The question of how significant the changes made under Edward VI were can surely be seen through public opinion. There was very limited opposition or resistance to the religious change introduced by the state – this suggests that maybe there was a more gradualist feel to the changes, as not to cause too much controversy.
There were, however, notable exceptions. The Western Rebellion of 1549 ‘a determined protest against Somerset’s policies – especially, but not exclusively religious’ (Haigh) and was caused by the introduction of the new Prayer Book. The first insurrections of the rebels against the Reformation came about out of fear of loss of church goods, and the unpopularity of William Body.

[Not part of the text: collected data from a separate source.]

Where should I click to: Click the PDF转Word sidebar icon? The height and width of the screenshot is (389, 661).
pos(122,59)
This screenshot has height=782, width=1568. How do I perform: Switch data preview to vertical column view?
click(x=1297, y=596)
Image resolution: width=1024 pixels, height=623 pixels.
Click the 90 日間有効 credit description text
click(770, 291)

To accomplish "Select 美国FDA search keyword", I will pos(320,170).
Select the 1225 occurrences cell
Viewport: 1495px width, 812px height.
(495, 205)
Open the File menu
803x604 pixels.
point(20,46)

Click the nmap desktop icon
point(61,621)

They suspected that Body, who was an agent of the government, was trying to earn himself money by confiscating church goods. Rebels had grown accustomed to services in Latin, and demanded an end to religious changes – they also protested on the behalf of the monasteries. The rebels attempted to capture the town of Exeter, but were destroyed by Somerset.
A revisionist view of the public support for Protestantism is discussed by Duffy. He states that ‘the Reformation had not been achieved on a tidal wave of popular enthusiasm, but instead had to be worked for, by force, persuasion and slow institutional transformation’. This, again, refers to Duffy’s opinion on the pace of the Reformation (the rejection of the ‘tidal wave’ idea suggests gradualism), but also refers to the public opinion on the Reformation. Duffy argues that the general public were not enthusiastic about Protestantism, and that the Reformation required ‘force’. He gives this as a reason for the slow pace of the Reformation. He refers to ‘institutional transformation’, which refers to the government. Haigh, however, refers to Protestants themselves as the reason for change of public opinion. He states that, ‘It was the Protestants who really made the running in 1548, forcing the pace of change by their books, sermons and agitation’. Obviously the two historians cite different people for the change of public opinion, but the language they choose is interesting. Duffy refers to the public as being ‘force(d)’, whereas Haigh refers to them as being ‘agitat(ed)’. The words bear connotations of different paces and strengths – however, these paces don’t fit the traditional revisionist/orthodox ideas of the respective historians, with Haigh suggesting a mounting ‘agitation’ and Duffy a more active ‘force’.
When put into context with the rest of the Tudor dynasty, resistance to the religious regime enforced under Edward seems light. For example, public reaction to Henry VIII’s Break with Rome was a lot more dramatic than anything Edward VI encountered, leading to events such as the Pilgrimage of Grace. The reaction to Mary I’s religious action from the public was also a lot stronger – they were aggravated by her marriage to Philip of Spain for religious reasons, and reacted very badly to the burnings at the stake as the result of strict heresy laws. Elizabeth I was plagued with less dramatic revolts – her biggest worries concerning religion were Catholic Plots, made by individuals, not the general public. This could arguably be due to the fact that public opinion, had, by that time, lent itself to Protestantism due to the changes made during Edward’s reign.